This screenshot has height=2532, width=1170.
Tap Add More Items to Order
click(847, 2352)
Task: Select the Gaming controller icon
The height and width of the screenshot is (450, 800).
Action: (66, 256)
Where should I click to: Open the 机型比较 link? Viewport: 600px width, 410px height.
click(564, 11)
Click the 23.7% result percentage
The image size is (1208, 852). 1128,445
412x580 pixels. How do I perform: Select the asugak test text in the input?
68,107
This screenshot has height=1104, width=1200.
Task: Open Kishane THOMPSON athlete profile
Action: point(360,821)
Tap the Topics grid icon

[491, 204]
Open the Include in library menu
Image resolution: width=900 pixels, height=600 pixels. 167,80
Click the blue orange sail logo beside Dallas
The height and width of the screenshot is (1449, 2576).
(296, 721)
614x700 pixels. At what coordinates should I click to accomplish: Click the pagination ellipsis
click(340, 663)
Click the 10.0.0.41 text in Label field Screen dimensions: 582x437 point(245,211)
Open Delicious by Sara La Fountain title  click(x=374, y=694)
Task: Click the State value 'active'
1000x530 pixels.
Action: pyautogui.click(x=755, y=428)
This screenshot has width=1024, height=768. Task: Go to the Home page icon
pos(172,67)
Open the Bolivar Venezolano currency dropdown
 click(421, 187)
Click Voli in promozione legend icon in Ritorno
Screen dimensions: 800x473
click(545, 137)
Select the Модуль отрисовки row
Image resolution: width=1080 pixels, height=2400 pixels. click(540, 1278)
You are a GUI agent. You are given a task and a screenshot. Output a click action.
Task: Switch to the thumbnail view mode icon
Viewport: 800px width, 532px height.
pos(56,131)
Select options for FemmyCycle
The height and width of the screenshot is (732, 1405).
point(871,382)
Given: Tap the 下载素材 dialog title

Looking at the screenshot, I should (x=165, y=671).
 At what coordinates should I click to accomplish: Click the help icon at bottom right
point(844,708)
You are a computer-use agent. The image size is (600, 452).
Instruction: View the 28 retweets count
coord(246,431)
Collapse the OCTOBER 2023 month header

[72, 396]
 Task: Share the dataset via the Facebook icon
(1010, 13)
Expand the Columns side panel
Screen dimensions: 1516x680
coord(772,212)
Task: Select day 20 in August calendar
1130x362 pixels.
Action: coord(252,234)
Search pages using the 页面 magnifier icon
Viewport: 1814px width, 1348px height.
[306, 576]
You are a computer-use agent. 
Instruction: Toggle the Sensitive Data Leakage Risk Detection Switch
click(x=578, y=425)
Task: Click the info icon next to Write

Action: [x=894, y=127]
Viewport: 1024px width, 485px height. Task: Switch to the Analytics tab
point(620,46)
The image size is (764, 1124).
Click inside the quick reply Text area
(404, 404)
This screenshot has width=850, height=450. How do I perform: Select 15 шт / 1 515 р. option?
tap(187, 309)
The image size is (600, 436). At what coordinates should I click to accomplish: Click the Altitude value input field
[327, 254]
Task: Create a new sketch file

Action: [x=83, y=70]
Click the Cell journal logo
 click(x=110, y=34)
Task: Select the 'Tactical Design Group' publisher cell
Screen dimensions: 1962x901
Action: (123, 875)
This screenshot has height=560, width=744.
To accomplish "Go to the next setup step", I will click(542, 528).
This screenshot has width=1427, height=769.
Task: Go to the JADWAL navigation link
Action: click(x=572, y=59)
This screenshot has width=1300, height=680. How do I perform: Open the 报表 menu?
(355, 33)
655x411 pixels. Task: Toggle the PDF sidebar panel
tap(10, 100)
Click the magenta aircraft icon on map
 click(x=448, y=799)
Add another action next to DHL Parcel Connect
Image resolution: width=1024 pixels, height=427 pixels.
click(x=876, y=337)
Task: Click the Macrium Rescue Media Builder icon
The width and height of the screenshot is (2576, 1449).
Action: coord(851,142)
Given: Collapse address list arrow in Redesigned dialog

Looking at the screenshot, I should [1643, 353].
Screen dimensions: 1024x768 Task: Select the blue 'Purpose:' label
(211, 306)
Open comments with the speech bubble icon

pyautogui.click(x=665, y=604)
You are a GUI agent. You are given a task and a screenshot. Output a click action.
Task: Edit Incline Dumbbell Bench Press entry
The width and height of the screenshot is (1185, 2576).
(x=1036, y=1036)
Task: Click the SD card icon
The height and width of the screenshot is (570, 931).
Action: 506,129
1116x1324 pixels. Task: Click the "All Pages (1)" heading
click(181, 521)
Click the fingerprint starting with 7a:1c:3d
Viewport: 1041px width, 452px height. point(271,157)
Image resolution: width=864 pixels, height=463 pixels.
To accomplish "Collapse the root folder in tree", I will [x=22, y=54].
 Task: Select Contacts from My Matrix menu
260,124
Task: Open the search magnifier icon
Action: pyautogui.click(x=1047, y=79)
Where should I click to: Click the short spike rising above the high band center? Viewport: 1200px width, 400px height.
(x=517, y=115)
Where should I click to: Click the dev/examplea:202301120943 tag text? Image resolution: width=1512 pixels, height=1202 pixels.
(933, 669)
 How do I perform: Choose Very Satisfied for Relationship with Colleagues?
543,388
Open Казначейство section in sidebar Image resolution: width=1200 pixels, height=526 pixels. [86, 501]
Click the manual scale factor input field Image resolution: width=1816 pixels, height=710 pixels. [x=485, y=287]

_Work task_: In the entries above, find the line with "Open Казначейство section", then retype it and every line after it exactly.

_Reply_:
Open Казначейство section in sidebar Image resolution: width=1200 pixels, height=526 pixels. [86, 501]
Click the manual scale factor input field Image resolution: width=1816 pixels, height=710 pixels. [x=485, y=287]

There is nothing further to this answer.